Tumor necrosis factor receptor gene therapy influences humoral and cellular immune responses in collagen induced arthritis

Therapeutic strategies to block tumor necrosis factor (TNF) activity in both experimental autoimmune arthritis models and rheumatoid arthritis (RA) have proven highly successful. Since pathogenesis of collagen induced arthritis (CIA) is characterized by a synergy between an altered cellular and humoral immune response, we evaluated whether retrovirus mediated anti-inflammatory tumor necrosis factor receptor (TNF-R) gene therapy could: (1) affect the reactivity of autoimmune lymphocytes in CIA, (2) alter CII peptide epitope specificity and (3) influence Vβ gene usage in this disease. Single peri-articular injections of retroviral vectors encoding for TNF-R into arthritic paws of DBA/1 mice resulted in a significant decrease in the severity of CIA compared with controls. Histological analysis revealed a marked reduction of synovial inflammation and bone damage in injected as well as uninjected arthritic contralateral and ipsilateral paws of TNF-R treated animals. A shift in anti-collagen IgG2a: IgG1 ratio towards Th2 driven IgG1 occurred due to significant reduction in Th1 driven IgG2a antibody.

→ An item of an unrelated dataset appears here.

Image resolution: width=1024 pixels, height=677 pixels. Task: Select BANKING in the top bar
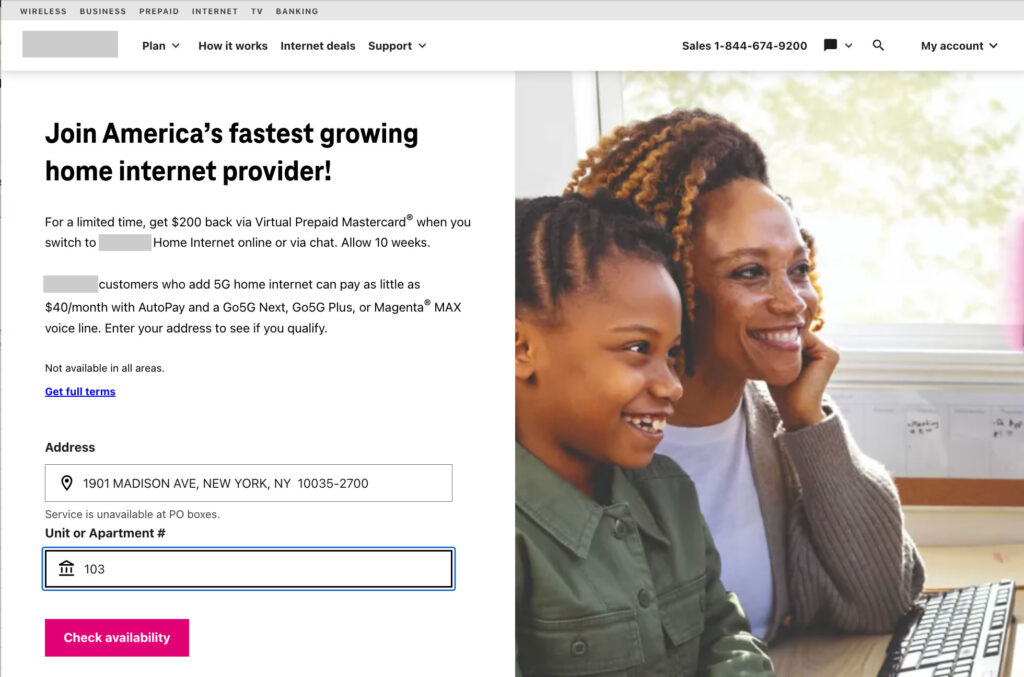pos(297,11)
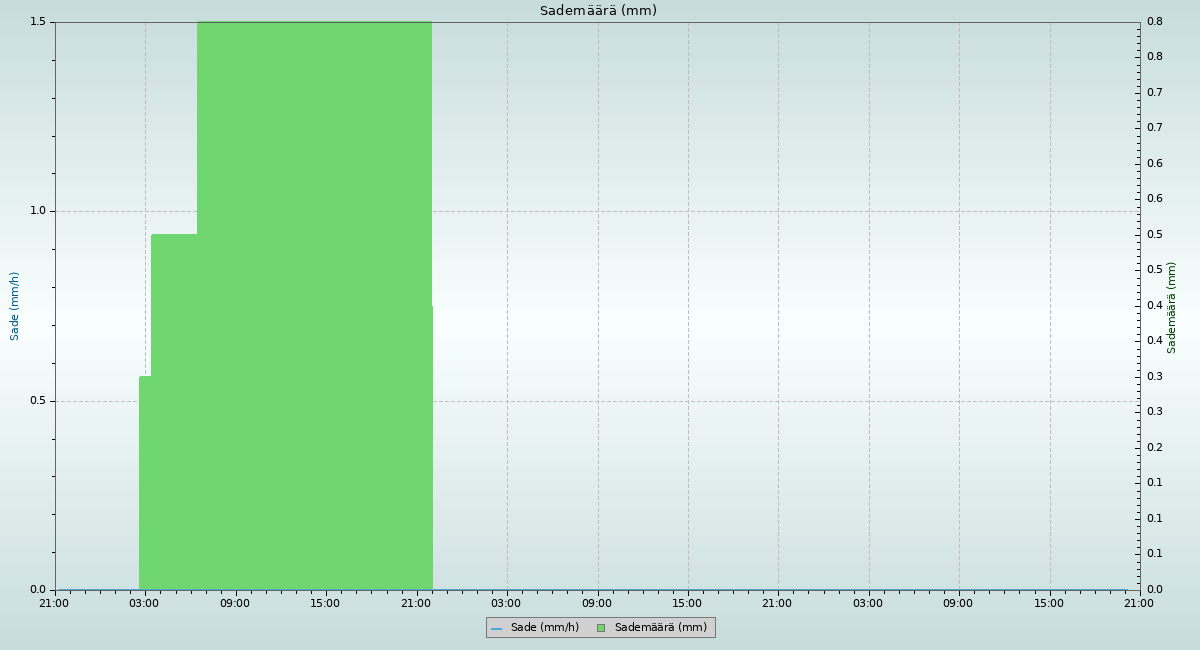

TNF-R treated animals also demonstrated a specificity shift from the dominant arthritogenic CII peptide 245–270 towards the non-arthritogenic sub-dominant CII peptide 334–360, and suppression of the predominant T cell receptor (TCR) Vβ8.2 gene usage. Overall, the results indicate that retroviral-mediated local TNF-R gene therapy exerts systemic effects that block progression of inflammation to uninjected arthritic joints leading to overall disease amelioration by downregulation of the Th1 driven anti-CII IgG2a response, diversification of the T cell response towards the non-arthitogenic CII 334–360 peptide epitopes and skewing of the predominantly used TCR Vβ8.2 subset towards Vβ8.3. Therefore, these results demonstrate that peri-articular delivery of retrovirus mediated TNF-R gene therapy has an excellent therapeutic potential in treatment of RA.